▶ **Reading passage**

Giving Compass' Take:

• Hannah Weinberger explains that tribe members and scientists are working together to grow cockle clams the Puget Sound Restoration Fund hatchery to revive the Puget Sound population. 

• How can funders support efforts to restore traditional food sources? 

• Learn about the impact of climate change on clam populations in Maine


When Suquamish tribal member Robin Sigo returned home from college in 1998, the cockles weren’t there to greet her.

“When I was younger there used to be a lot more,” she says of the softball-sized clams. Her family would camp and attend large clam-and-cockle bakes at Doe’Kag-Wats — a marsh also called Jefferson Head, by a large saltwater estuary near Indianola — where her dad would ask her to do the cockle dance, which required two cockles.

Sigo is worried about the Salish Sea and her disappearing culture — which includes her tribe’s access to the traditional foods they rely on.

Tribal shellfish biologist Elizabeth Unsell says many tribal members have noticed declines over the decades.

“We don’t have data to support that locally, but our recent data do not show a high abundance of cockles on beaches where traditionally there was,” she says. “We want to be able to seed cockles onto traditional cockle beaches in order to increase subsistence access to cockles for tribal members.”

So in 2016, Unsell approached the Puget Sound Restoration Fund (PSRF) about what to do.

The fund specializes in rearing native species in hatcheries, and hatchery research manager Ryan Crim suggested bringing cockle broodstock to PSRF’s hatchery operation at the National Oceanic and Atmospheric Administration’s Manchester research station, to experiment with spawning and rearing.

While PSRF and Unsell experimented with spawning in 2017 and 2018, the Suquamish Tribal Council eventually put up between $10,000 and $20,000, Sigo says, in late 2018 to jump-start the project.

“It’s not that much money for the possibility of having this traditional food back in our lives on a regular basis,” says Sigo, currently the Suquamish Tribal Council treasurer.

Whether cockles are decreasing throughout the Salish Sea area and need restoration remain unknown.

▶ **What is needed**
From the article on cockle restoration, reproduce word for word the passage that opens with the words containing "Sigo is worried" and closes with "what to do.".

▶ **Saved data entries**
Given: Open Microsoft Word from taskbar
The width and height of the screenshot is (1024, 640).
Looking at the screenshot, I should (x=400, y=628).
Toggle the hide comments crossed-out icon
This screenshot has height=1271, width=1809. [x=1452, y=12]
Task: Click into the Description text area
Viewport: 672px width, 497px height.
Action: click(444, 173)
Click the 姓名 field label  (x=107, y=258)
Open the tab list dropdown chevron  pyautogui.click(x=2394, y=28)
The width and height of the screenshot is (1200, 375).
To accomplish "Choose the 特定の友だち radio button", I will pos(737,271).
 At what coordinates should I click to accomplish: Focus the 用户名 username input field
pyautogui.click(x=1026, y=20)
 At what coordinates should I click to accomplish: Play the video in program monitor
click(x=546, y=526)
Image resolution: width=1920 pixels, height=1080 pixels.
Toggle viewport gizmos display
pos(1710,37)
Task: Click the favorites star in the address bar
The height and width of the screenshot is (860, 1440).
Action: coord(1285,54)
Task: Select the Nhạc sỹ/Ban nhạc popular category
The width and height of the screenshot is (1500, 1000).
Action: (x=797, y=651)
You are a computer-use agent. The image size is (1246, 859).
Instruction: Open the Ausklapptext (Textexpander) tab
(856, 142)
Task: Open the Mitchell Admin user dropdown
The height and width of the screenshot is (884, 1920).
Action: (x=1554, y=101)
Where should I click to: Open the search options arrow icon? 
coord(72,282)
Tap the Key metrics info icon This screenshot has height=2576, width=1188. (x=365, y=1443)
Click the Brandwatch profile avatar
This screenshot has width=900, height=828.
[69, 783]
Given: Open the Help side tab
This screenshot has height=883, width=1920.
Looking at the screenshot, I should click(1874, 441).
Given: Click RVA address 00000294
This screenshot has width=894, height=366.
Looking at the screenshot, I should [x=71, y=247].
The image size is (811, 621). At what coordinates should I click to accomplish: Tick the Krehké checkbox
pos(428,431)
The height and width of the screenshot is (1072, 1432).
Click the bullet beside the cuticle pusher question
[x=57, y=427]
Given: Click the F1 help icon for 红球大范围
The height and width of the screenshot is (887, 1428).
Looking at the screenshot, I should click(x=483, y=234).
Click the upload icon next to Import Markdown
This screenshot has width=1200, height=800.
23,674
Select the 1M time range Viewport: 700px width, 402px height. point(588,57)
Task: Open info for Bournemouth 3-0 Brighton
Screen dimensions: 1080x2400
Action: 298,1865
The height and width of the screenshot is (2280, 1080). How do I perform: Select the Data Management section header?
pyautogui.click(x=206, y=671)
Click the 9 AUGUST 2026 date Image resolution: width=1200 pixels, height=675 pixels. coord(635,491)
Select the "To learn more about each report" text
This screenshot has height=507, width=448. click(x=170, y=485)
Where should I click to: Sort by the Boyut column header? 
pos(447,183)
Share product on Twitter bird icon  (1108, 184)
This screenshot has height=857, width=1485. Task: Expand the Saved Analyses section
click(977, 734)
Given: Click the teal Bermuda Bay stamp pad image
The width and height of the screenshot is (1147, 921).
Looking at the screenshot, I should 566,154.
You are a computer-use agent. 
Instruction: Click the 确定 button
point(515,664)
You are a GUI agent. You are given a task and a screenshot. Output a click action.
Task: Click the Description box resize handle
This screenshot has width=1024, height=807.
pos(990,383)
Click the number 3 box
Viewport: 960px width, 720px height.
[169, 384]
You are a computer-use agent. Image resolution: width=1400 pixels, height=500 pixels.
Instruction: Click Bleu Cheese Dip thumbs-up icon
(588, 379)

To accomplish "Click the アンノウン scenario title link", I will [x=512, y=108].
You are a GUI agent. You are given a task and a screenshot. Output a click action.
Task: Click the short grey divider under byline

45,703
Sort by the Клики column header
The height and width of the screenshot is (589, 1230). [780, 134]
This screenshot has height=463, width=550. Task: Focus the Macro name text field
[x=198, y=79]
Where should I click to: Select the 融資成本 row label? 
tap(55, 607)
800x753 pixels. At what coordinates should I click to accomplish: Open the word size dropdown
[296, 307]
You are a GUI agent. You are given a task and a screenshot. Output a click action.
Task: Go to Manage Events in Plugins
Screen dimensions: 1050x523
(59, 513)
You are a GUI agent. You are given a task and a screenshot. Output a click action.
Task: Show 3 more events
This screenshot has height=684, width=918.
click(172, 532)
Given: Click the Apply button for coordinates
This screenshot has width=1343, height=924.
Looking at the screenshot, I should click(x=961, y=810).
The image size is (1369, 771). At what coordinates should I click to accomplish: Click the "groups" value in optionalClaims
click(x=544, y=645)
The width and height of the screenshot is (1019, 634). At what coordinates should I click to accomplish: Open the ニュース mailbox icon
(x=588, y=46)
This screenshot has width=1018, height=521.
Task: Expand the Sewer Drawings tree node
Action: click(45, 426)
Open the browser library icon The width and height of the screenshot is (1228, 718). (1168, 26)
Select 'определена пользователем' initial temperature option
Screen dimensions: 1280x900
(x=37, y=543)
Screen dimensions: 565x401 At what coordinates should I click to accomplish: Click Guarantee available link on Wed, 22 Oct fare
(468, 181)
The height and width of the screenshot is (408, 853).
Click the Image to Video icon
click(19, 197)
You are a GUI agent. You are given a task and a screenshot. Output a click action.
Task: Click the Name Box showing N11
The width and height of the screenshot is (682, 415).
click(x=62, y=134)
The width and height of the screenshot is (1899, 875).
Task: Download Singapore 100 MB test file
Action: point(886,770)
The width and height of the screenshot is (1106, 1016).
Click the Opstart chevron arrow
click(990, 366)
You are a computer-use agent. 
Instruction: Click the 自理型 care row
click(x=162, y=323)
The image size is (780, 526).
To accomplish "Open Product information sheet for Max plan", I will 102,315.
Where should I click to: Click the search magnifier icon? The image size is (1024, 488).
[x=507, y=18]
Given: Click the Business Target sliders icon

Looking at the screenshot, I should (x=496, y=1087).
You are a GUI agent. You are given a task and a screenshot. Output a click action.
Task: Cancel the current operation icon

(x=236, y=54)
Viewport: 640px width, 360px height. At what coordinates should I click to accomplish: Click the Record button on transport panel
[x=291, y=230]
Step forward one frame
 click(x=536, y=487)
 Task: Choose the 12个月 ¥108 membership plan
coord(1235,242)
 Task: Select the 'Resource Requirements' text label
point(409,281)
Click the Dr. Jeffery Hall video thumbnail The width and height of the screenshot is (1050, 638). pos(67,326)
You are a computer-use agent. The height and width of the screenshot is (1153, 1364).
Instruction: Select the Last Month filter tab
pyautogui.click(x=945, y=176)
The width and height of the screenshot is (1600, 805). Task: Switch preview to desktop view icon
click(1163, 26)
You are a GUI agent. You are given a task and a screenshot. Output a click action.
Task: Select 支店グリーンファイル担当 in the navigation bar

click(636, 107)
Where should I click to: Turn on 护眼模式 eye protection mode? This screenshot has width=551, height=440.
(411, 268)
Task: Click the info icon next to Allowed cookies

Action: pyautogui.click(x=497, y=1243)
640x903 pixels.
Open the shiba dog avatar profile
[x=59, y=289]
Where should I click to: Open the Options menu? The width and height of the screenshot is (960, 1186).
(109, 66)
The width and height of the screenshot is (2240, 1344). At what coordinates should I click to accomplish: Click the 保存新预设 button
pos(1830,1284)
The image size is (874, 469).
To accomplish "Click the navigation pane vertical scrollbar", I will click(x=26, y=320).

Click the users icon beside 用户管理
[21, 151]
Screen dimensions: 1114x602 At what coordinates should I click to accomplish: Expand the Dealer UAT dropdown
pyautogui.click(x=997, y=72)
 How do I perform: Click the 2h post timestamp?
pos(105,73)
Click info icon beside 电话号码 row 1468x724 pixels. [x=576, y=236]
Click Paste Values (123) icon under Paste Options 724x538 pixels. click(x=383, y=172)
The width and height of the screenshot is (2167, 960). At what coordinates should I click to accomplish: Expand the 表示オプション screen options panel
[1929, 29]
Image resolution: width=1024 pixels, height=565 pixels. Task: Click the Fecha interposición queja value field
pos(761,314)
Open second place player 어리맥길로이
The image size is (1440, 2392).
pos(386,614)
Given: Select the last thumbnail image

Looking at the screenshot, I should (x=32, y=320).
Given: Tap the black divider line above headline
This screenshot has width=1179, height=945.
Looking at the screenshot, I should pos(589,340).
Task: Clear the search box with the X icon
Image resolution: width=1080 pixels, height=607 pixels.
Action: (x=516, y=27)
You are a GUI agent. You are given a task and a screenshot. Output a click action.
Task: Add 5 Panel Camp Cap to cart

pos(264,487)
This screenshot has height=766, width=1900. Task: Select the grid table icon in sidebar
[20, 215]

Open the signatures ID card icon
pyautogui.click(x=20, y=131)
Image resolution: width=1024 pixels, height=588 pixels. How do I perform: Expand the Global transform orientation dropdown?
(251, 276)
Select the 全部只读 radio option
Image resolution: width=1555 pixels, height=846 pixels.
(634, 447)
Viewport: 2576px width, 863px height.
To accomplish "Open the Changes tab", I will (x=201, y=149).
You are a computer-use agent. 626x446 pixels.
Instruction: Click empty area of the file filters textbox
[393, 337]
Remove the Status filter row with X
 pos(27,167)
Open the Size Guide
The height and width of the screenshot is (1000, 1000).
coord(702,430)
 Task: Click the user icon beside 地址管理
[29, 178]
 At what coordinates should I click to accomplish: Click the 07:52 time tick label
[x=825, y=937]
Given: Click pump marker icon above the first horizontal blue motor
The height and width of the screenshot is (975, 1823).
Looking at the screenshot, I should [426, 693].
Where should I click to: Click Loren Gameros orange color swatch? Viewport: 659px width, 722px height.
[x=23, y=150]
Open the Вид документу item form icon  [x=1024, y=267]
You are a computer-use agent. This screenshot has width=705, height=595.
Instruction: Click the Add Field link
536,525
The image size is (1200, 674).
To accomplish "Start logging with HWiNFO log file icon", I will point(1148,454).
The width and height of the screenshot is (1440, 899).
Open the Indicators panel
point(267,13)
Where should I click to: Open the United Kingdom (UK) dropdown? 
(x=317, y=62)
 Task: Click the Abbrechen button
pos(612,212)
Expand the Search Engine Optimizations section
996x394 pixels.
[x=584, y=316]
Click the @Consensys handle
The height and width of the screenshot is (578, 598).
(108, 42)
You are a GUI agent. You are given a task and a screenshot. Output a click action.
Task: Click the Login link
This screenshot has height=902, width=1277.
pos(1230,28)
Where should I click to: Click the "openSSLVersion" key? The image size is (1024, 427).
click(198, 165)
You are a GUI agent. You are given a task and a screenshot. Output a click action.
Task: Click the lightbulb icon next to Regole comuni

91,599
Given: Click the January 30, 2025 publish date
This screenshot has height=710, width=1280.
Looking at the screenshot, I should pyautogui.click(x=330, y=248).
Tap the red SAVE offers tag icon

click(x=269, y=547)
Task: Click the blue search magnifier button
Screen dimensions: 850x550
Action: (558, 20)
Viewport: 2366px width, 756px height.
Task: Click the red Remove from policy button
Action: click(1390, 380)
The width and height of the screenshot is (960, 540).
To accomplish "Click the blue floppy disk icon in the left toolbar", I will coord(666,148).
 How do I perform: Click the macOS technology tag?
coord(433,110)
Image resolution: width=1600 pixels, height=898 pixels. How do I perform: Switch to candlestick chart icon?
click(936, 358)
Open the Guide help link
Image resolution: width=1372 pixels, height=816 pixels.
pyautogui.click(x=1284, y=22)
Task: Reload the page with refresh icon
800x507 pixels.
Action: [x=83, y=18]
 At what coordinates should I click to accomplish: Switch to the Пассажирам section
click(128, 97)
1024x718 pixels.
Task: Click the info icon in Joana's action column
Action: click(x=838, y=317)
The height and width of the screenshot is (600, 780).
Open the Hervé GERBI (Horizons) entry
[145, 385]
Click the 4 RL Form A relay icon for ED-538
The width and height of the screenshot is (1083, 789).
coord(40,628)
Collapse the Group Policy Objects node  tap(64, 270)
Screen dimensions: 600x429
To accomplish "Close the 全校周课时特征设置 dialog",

▶ **Exercise result**
Sigo is worried about the Salish Sea and her disappearing culture — which includes her tribe’s access to the traditional foods they rely on.

Tribal shellfish biologist Elizabeth Unsell says many tribal members have noticed declines over the decades.

“We don’t have data to support that locally, but our recent data do not show a high abundance of cockles on beaches where traditionally there was,” she says. “We want to be able to seed cockles onto traditional cockle beaches in order to increase subsistence access to cockles for tribal members.”

So in 2016, Unsell approached the Puget Sound Restoration Fund (PSRF) about what to do.